18 The statement of claim pleaded a case against the third defendant: the head contractor. The statutory breaches could only have been those of a head contractor. It was a genuine mistake on the part of the plaintiff’s solicitor. There was some delay in filing the statement of claim, but in the exercise of my discretion, I would allow the amendment of the name of the third defendant pursuant to Part 20 r 4(3), particularly as Cordukes is already a party to the proceedings because the existing second defendant has already cross-claimed against it.

19 By operation of Part 20 r 5, the amendment dates back to the date of filing the statement of claim.
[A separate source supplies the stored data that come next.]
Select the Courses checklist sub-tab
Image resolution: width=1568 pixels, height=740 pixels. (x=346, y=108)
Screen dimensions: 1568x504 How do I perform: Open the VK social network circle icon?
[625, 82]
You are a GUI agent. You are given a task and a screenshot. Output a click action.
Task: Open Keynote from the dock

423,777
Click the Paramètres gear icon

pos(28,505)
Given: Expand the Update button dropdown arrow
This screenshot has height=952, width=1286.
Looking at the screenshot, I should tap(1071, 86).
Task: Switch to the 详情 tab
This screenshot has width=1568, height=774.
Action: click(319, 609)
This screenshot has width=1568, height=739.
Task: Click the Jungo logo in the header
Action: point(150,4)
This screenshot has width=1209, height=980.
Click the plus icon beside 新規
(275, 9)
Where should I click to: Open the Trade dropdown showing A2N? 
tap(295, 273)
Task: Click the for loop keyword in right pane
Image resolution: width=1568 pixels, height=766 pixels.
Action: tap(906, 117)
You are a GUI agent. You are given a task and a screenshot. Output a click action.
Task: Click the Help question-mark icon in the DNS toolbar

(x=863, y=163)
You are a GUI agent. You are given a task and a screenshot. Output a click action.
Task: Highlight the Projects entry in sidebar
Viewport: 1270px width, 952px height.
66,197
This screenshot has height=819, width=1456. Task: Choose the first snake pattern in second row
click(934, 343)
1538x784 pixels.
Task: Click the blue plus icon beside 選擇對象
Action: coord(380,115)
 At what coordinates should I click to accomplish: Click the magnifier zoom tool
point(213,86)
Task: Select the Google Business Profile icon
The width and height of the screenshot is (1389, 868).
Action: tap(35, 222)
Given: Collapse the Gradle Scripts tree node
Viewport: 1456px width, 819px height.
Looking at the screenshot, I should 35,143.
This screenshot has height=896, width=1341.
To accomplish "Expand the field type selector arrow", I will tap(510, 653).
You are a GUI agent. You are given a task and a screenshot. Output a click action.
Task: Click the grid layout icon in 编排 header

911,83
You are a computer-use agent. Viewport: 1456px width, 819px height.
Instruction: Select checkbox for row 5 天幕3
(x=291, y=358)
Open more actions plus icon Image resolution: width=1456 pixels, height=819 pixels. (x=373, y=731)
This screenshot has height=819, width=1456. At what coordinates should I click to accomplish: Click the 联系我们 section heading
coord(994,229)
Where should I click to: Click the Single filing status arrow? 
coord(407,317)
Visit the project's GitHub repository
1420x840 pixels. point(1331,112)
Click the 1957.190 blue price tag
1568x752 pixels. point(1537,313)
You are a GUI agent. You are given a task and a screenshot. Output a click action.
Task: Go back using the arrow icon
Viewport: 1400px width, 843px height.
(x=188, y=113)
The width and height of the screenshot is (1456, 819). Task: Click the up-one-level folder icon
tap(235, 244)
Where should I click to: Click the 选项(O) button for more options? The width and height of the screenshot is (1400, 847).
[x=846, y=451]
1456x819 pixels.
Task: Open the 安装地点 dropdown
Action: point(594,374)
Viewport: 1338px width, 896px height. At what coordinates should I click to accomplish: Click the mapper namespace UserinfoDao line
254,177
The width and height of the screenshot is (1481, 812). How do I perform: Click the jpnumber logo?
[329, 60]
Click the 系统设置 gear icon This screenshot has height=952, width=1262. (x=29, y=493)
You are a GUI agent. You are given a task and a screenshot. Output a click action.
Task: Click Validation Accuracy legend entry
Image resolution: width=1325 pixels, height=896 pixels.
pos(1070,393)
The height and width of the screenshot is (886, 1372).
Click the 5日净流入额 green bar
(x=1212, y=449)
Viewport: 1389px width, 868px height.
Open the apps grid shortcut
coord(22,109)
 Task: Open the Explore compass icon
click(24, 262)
I see no reason to “otherwise order”. As the amendment is back-dated, it is my view, that it is not necessary for the plaintiff to seek an extension under the Act. If I am wrong, the defendant submitted that if, in applying ss 60C and E of the Act, I take into account the delay in filing the amended statement of claim, I should refuse to grant such an extension. There is no evidence that the defendant has suffered actual prejudice or lost any document – see s 60E(1)(b). There was a WorkCover authority investigation carried out in relation to the accident and those documents are available to the parties.

20 It was not contended that the plaintiff did not have a real case to advance. If I had to decide the limitation point, it is my view that the defendants have not suffered significant prejudice. I have taken the matters referred to in s 60E(a) to (h) into account. The plaintiff has discharged his onus and I am satisfied that it is just and reasonable to extend the limitation period under ss 60C and E against Cordukes Limited.

21 Costs are discretionary. Normally costs follow the event. If the plaintiff’s solicitor had acted more expeditiously when the error in the name of the defendant became apparent, the amended statement of claim could have been filed in time, and this application would have been unnecessary, but the defendant was unsuccessful in its opposition to the orders sought. Taking these matters into account, it is my view that the appropriate order for costs is that each party pay it’s own costs.

22 The orders I make are:


      (1) Leave is granted to the plaintiff to amend the proceedings to name as third defendant “Cordukes Limited” in lieu of “Richards Avenue Pty Limited”.

      (2) Each party is to pay his/its own costs of the motion.